Пианист Эвелина Воронцова: «Были восторженные рецензии: «Она — ангел, спустившийся на землю. В игре — страсть и обезоруживающая красота». Так-то вот. Посыпались приглашения выступить — в общем, с того времени я живу в Амстердаме. Играю концерты…»
Её сыну 13 месяцев, и у него взгляд будущего пианиста. А какой ещё у Миши может быть взгляд, если он постоянно слушает фортепианную музыку?
Засыпает под звуки Скрябина, просыпается посреди Рапсодии Рахманинова на тему Паганини. Которую сам Сергей Васильевич, кстати, не любил и даже стеснялся, мимоходом объясняет Эвелина, продвигаясь к телефону, который звонит уже с полминуты.
Она переходит на голландский язык, объясняя кому-то, что в ноябре даже удобнее, хотя и непринципиально. Она готова играть хоть завтра, если понадобится.
— Моя мать так часто повторяла мне: «Настоящий музыкант всегда в состоянии сыграть завтра», что это стало девизом. Дату концерта в Соncertgebouw уточняем, — пояснила она, — это мой первый сольник в этом зале после рождения сына. Даже не верится. Возвращаюсь в строй, — Эвелина снова устраивается в кресле, и мы возвращаемся к интервью.
Хотя вопросы задавать бессмысленно. Звучит только голос интервьюируемой — грудной, певучий. Эвелина жестом подчёркивает начало каждого предложения, усиливая смысл сказанного.
Невольно залюбовалась: она могла бы стать прекрасной моделью для Карла Брюллова: улыбка на слегка наклонённом округлом лице, огнём горят тёмные с поволокой глаза, при этом она убедительна и энергична.
Впрочем, дамы на портретах Брюллова тоже не просто поэтичны и милы, в них чувствуется властная уверенность. И безо всякого сомнения, они вполне могли бы играть на рояле.
А вот прощание с родиной и переезд в другую страну навряд ли испытали.

++++++++

#### Рабочее задание 1:
Какое произведение, как мимоходом поясняет Эвелина в очерке о пианистке Эвелине Воронцовой, его автор не любил и даже стеснялся?
#### Рабочее задание 2:
Продолжите очерк о пианистке Эвелине Воронцовой, начав сразу после его последнего предложения.

++++++++

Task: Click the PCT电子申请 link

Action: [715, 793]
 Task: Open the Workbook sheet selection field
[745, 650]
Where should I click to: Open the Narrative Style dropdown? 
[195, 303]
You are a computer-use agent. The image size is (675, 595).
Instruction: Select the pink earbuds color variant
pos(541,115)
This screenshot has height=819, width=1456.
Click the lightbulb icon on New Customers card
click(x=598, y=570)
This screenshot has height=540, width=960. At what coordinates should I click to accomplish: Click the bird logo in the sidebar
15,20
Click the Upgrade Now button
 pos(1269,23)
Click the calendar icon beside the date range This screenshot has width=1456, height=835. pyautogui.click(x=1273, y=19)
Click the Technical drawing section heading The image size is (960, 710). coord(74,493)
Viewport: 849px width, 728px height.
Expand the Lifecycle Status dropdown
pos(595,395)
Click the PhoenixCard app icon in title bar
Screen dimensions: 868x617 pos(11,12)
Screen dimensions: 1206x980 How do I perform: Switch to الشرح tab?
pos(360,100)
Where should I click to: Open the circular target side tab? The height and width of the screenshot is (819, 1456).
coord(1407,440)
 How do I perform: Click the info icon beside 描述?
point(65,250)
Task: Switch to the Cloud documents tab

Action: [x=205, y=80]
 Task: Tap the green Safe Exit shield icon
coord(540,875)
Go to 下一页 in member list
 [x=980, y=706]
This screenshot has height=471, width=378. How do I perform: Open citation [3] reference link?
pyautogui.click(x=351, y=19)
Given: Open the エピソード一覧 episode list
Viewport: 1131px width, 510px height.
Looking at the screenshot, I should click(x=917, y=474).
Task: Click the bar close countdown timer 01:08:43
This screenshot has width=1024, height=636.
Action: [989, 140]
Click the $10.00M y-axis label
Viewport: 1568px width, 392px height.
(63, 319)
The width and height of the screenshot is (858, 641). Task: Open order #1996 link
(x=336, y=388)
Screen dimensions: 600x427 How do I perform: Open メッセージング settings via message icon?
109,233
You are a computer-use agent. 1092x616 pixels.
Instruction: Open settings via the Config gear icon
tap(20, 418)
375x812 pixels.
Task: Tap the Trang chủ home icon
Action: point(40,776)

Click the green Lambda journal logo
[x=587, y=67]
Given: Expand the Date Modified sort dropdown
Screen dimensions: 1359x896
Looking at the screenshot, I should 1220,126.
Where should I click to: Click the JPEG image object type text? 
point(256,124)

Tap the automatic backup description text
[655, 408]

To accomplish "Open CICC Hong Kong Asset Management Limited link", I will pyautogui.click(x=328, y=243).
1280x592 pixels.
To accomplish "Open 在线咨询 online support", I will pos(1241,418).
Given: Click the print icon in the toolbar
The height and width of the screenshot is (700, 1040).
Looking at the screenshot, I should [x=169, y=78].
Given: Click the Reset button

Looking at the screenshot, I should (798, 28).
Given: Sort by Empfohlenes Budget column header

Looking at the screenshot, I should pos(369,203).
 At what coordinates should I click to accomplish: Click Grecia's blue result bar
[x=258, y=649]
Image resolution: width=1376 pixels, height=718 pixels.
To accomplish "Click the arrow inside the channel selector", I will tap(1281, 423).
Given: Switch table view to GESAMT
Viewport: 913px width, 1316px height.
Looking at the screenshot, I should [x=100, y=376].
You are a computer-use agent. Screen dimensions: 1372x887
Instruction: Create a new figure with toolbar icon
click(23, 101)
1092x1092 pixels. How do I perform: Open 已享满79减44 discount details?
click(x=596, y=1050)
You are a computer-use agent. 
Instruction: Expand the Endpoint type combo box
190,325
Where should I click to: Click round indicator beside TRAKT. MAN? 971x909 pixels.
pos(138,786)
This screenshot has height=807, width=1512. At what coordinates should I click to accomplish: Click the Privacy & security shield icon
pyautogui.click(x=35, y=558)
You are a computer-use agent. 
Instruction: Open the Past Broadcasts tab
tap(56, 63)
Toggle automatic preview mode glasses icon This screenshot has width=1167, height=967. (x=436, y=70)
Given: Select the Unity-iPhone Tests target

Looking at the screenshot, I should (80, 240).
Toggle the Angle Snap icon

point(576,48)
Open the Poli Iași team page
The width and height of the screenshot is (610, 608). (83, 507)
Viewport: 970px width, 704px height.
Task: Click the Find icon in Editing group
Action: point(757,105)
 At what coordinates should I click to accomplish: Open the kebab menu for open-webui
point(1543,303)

++++++++

#### Ответ к упражнению 1:
Рапсодию Рахманинова на тему Паганини.

#### Ответ к упражнению 2:
— В Голландии очень слабое музыкальное образование. Ничего удивительного в этом нет. Такая школа, как в России, существует только в России. Для меня это не дешёвый патриотизм, а тяжёлый опыт. Констатация сурового факта. Я закончила Московскую консерваторию с отличием, а в моём случае это 12 лет, ещё со школы, — общение с блестящим музыкантом Михаилом Воскресенским, ныне он заведует в МГК кафедрой сольного фортепиано. Я своего рода продолжатель великой пианистической традиции, ведь Михаил Сергеевич — ученик Льва Оборина, а тот в свою очередь — Константина Игумнова. Это не просто перечисление, а определение стиля, к которому я принадлежу. Вырабатывались на практике, затем передавались от педагога к ученику навыки особого туше, принципы интерпретаций Баха, Чайковского, Рахманинова, Скрябина.
— И каковы же эти принципы? Разве не зависят они от мастерства исполнителя целиком и полностью?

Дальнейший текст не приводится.